Written instruction
Can you turn the lines from the one containing "You are a computer-use" up to and including the one containing "Instruction: Click the Month axis title" into a Markdown table with the columns No. and Line, omitting any blank lines?

Data to process

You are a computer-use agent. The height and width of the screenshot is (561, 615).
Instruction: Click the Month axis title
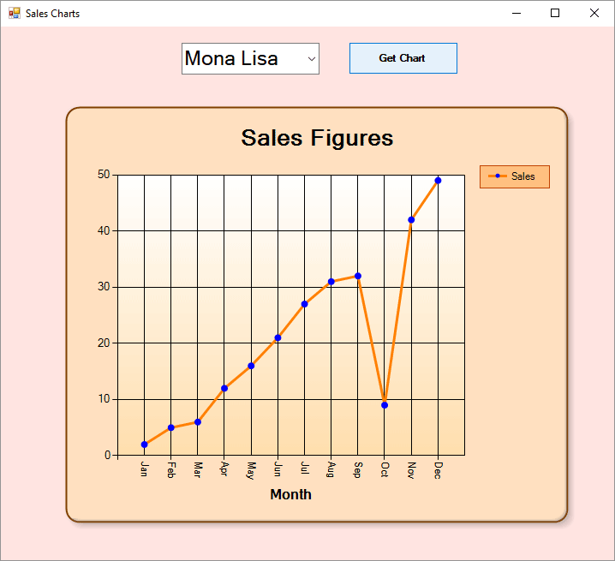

--

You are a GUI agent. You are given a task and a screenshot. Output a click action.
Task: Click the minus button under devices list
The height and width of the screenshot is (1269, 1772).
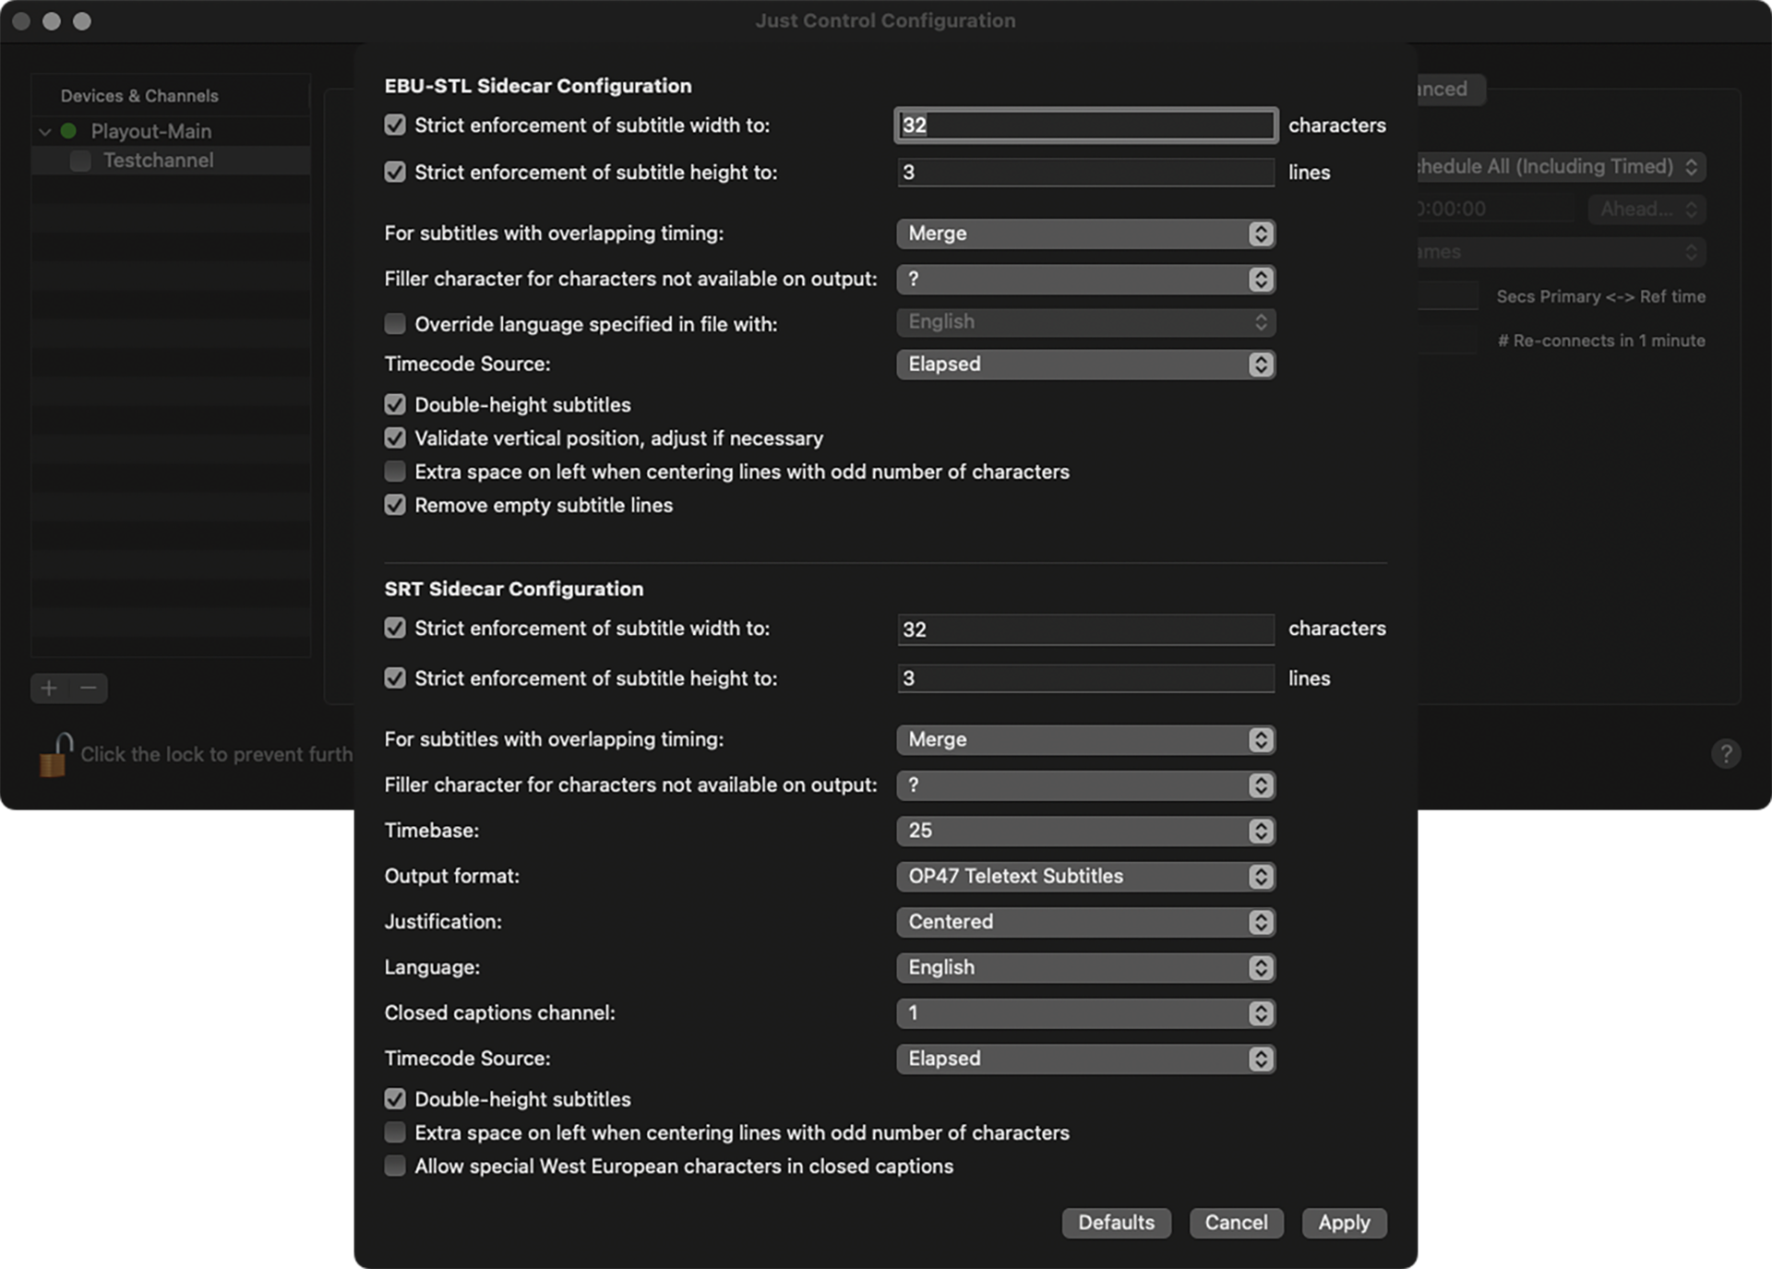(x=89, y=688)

--

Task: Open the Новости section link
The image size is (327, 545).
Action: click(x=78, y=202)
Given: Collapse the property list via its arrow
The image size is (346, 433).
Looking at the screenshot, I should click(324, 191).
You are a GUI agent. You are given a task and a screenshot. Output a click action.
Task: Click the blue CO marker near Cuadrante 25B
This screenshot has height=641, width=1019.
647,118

Response to the task
| No. | Line |
|---|---|
| 1 | You are a computer-use agent. The height and width of the screenshot is (561, 615). |
| 2 | Instruction: Click the Month axis title |